Whew! Old thread. How did I miss this one for so long?
I think I'll jump in here, because this is a very interesting thread, and some errors need to be corrected. First off, let me say that the mythical high-mileage carb is something that I've been aware of and researching for many years. Charles Nelson Pogue's infamous carb was a reality, as well as a whole host of contraptions like the Nay box. Did they work?
One gallon of gasoline has 1.3 x 10 to the 8th power of energy in Joules. That's 166,000 btu's. I've been told by engineers that the btu output combined with the explosive nature of gasoline is sufficient that if one gallon of the stuff is appropriately vaporized and exploded, it would be sufficient to lift the Empire State Building (365,000 tons) one foot off it's foundation. Clearly, the modern combustion engine is leaving much on the table.
I'll also, right off the bat, dispense with conspiracy theories. If a 100 MPG engine was simple and easy, *every* manufacturer would be building it. Later on in this post I'll talk about what they *are* doing, though.

● Exercise instructions:
1. Transcribe the part of the forum post that begins at the words "One gallon of gasoline" and stops after "they *are* doing, though.".
2. Answer these questions from the forum post.
(a) Whose carburetor does the writer call infamous?
(b) How many BTUs does the writer give for one gallon of gasoline?
(c) What weight does the writer give for the Empire State Building?
3. List every unit of measurement named in the forum post.
The records that come next have no connection to the forum post.

● Stored data:
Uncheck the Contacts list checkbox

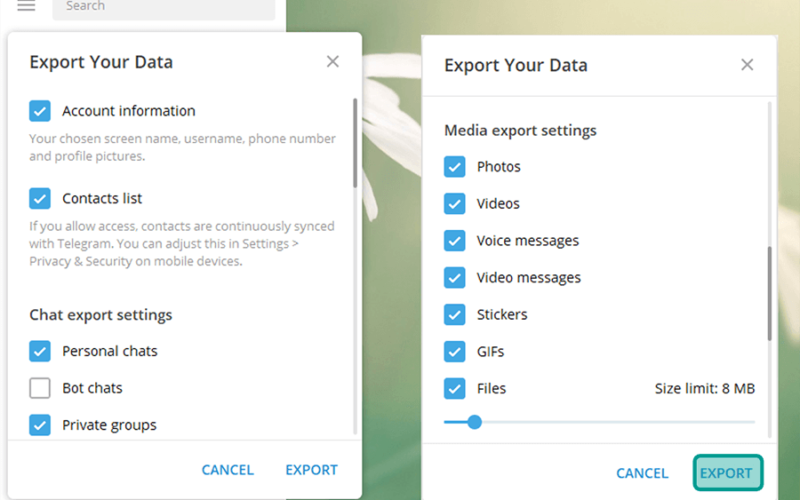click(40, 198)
--
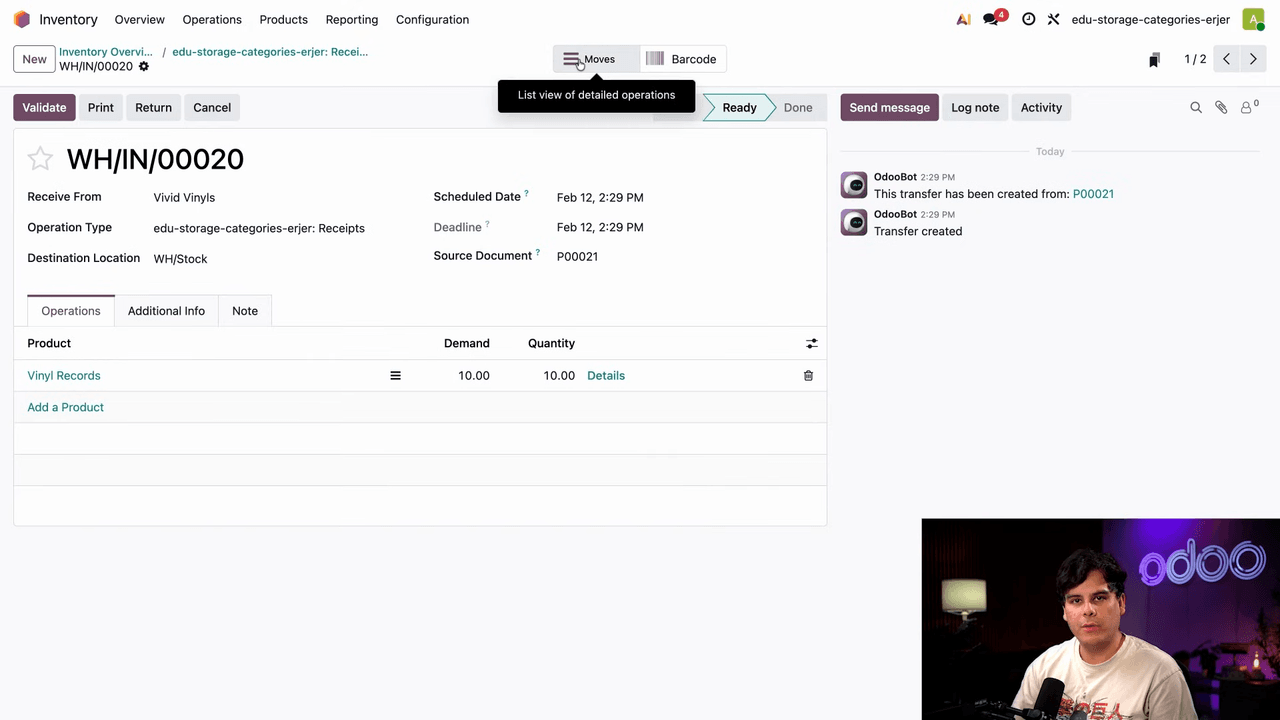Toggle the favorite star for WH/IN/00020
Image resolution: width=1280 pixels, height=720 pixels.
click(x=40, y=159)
==
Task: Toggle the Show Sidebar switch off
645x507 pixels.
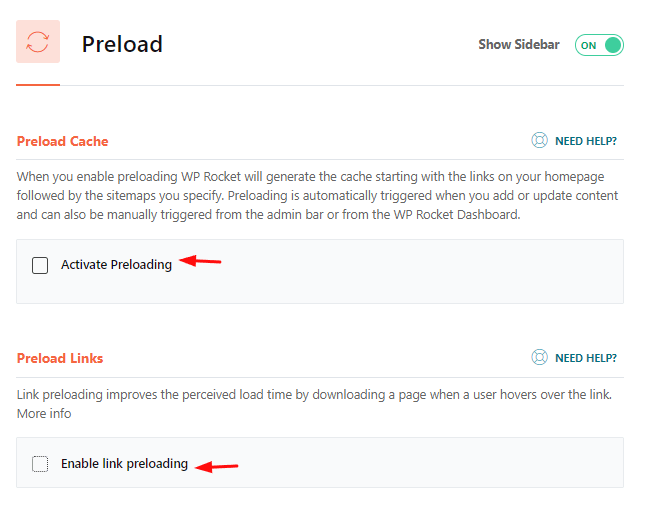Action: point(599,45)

● Task solutions:
1.
One gallon of gasoline has 1.3 x 10 to the 8th power of energy in Joules. That's 166,000 btu's. I've been told by engineers that the btu output combined with the explosive nature of gasoline is sufficient that if one gallon of the stuff is appropriately vaporized and exploded, it would be sufficient to lift the Empire State Building (365,000 tons) one foot off it's foundation. Clearly, the modern combustion engine is leaving much on the table.
I'll also, right off the bat, dispense with conspiracy theories. If a 100 MPG engine was simple and easy, *every* manufacturer would be building it. Later on in this post I'll talk about what they *are* doing, though.

2.
(a) Charles Nelson Pogue's
(b) 166,000 BTUs
(c) 365,000 tons

3. gallon, Joules, btu's, tons, foot, MPG